=== TASK ===
Send back the line that contains "This screenshot has height=630, width=921." and all lines following it through the end of the data below, exactly, omitting pictures.

=== EXTRACTED ENTRIES ===
BEGIN

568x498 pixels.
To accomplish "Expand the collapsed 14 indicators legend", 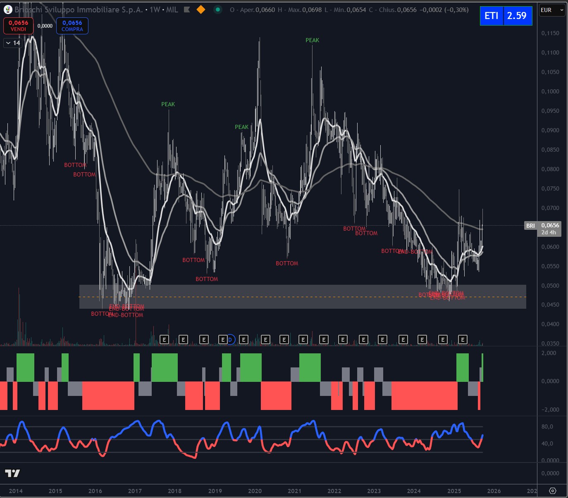I will (x=13, y=43).
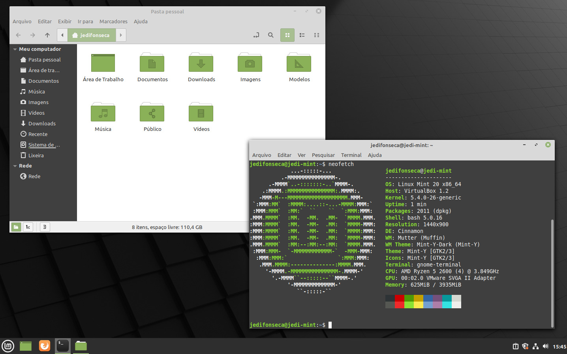Click the volume icon in the system tray
The height and width of the screenshot is (354, 567).
pos(545,346)
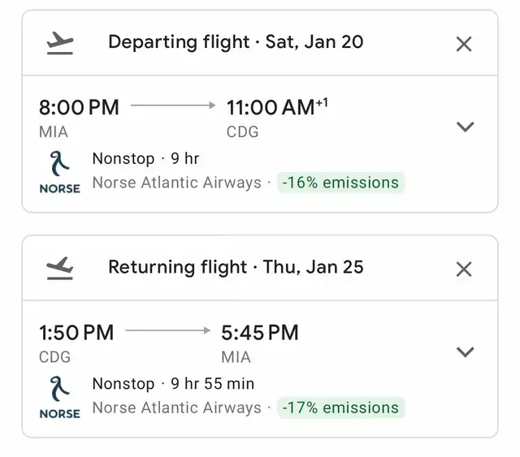Expand returning flight details chevron
Screen dimensions: 520x457
(x=465, y=351)
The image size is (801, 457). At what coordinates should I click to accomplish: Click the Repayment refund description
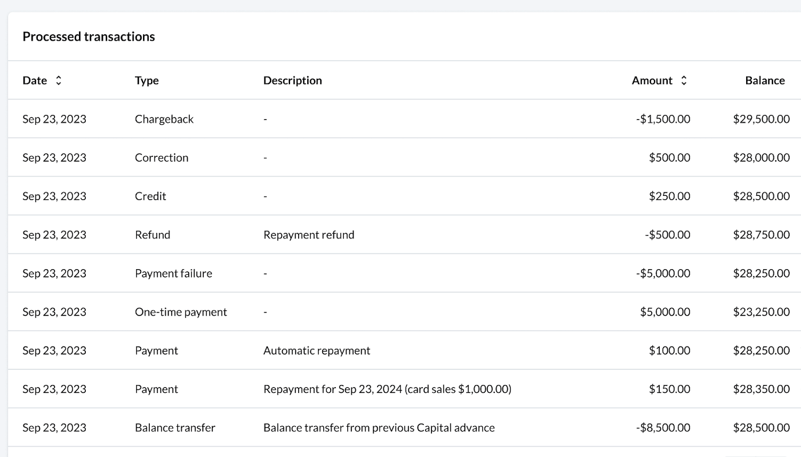tap(308, 235)
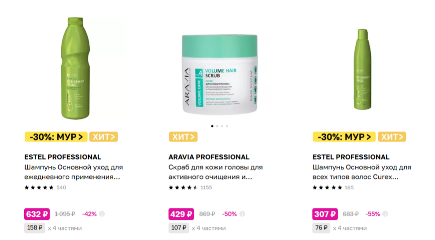Open the -30%: МУР badge on Curex shampoo
This screenshot has height=240, width=435.
click(x=344, y=137)
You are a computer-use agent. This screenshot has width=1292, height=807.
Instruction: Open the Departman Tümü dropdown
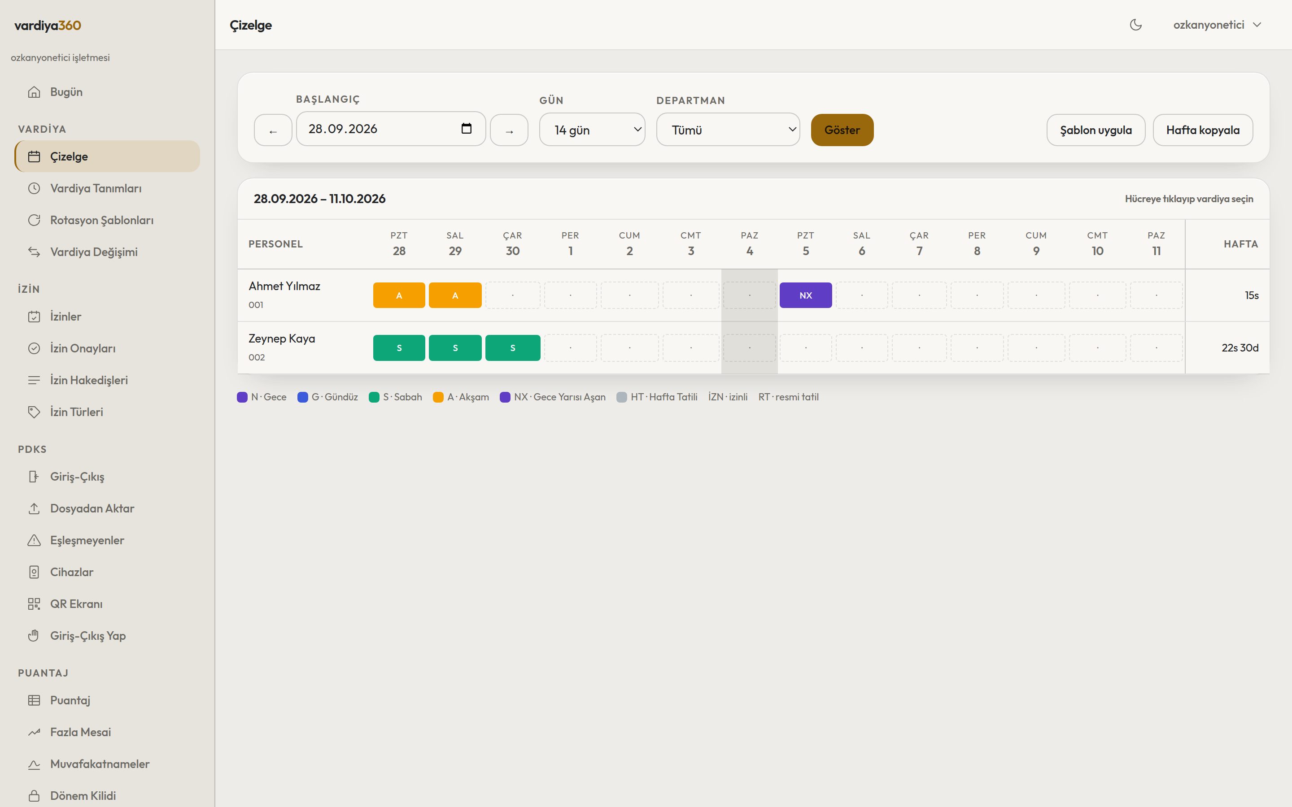pos(728,130)
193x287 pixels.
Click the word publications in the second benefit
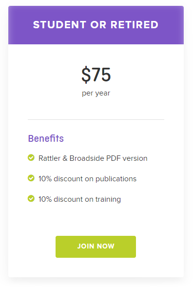coord(116,179)
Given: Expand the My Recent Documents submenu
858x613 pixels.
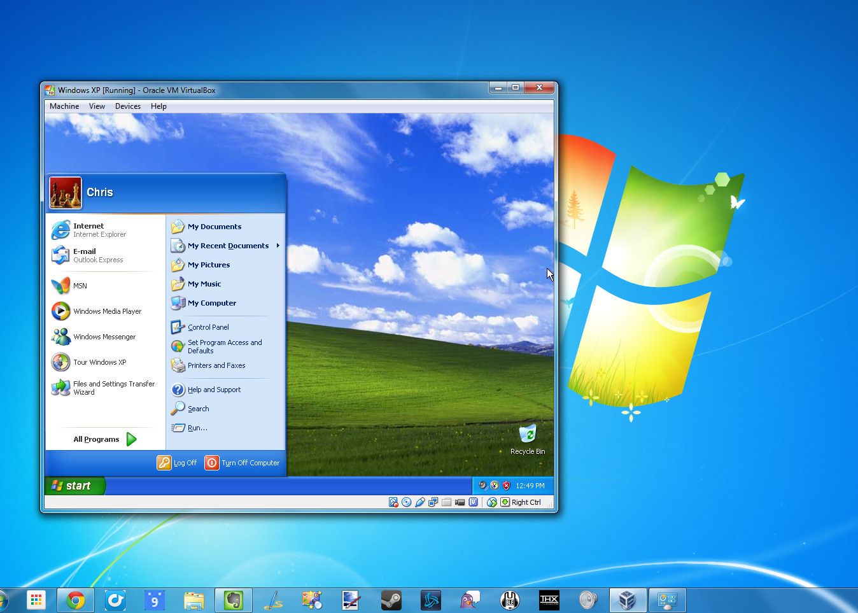Looking at the screenshot, I should click(228, 246).

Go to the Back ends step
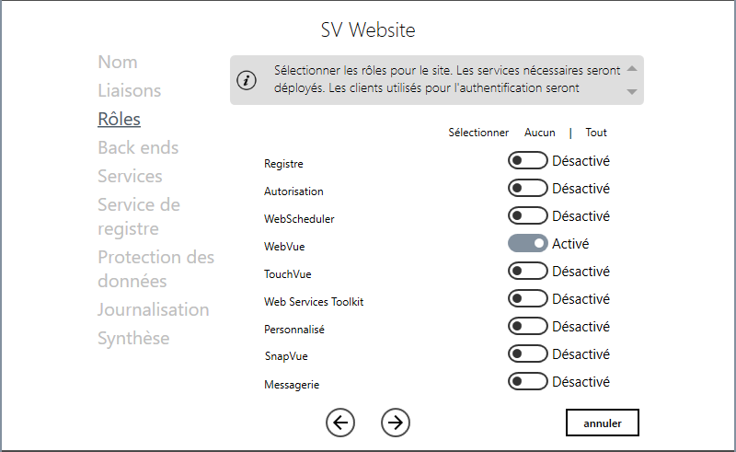tap(138, 147)
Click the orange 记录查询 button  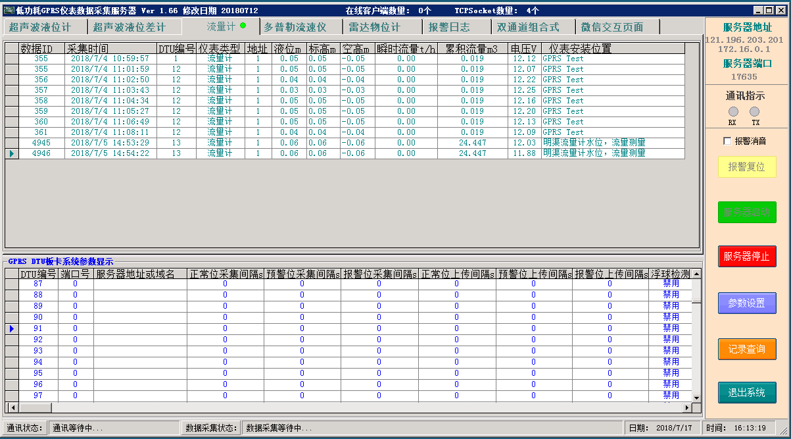click(x=746, y=349)
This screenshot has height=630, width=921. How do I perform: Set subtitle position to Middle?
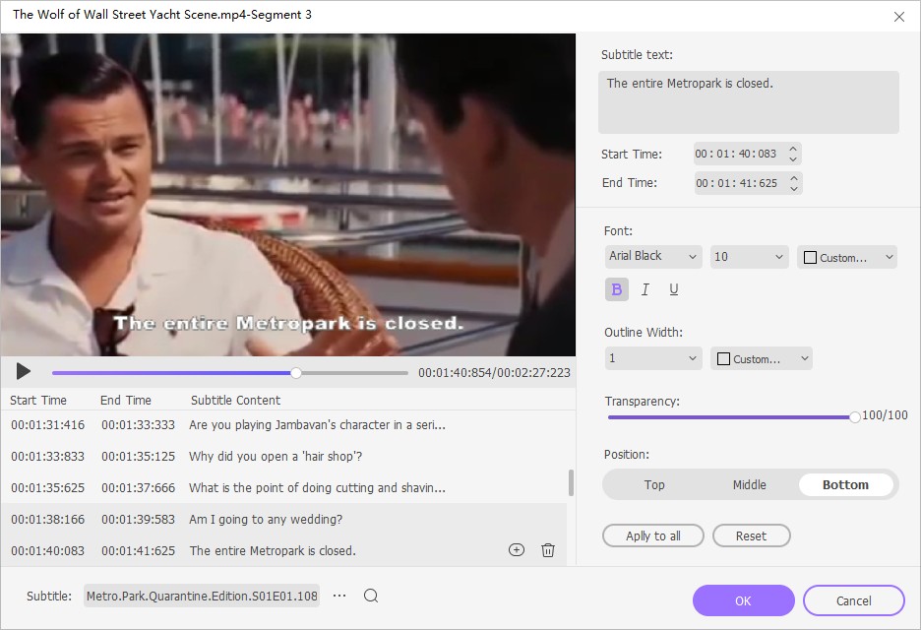(x=749, y=484)

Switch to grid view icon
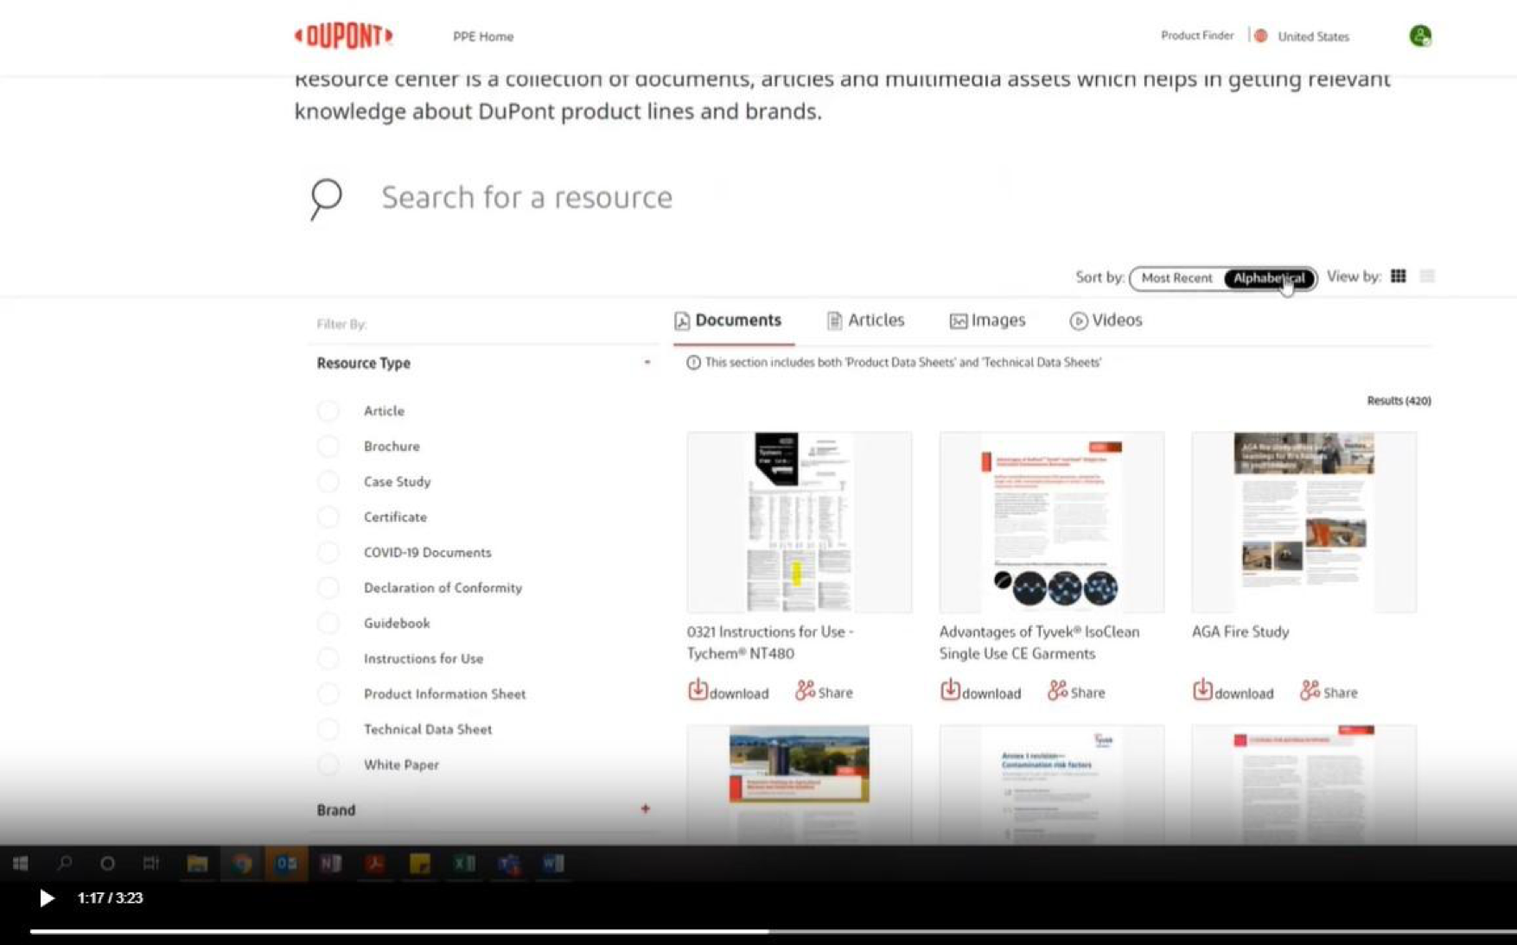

END

=== SOLUTION TO THE PROBLEM ===
This screenshot has height=630, width=921. How do I perform: Set subtitle position to Middle?
(x=749, y=484)

Switch to grid view icon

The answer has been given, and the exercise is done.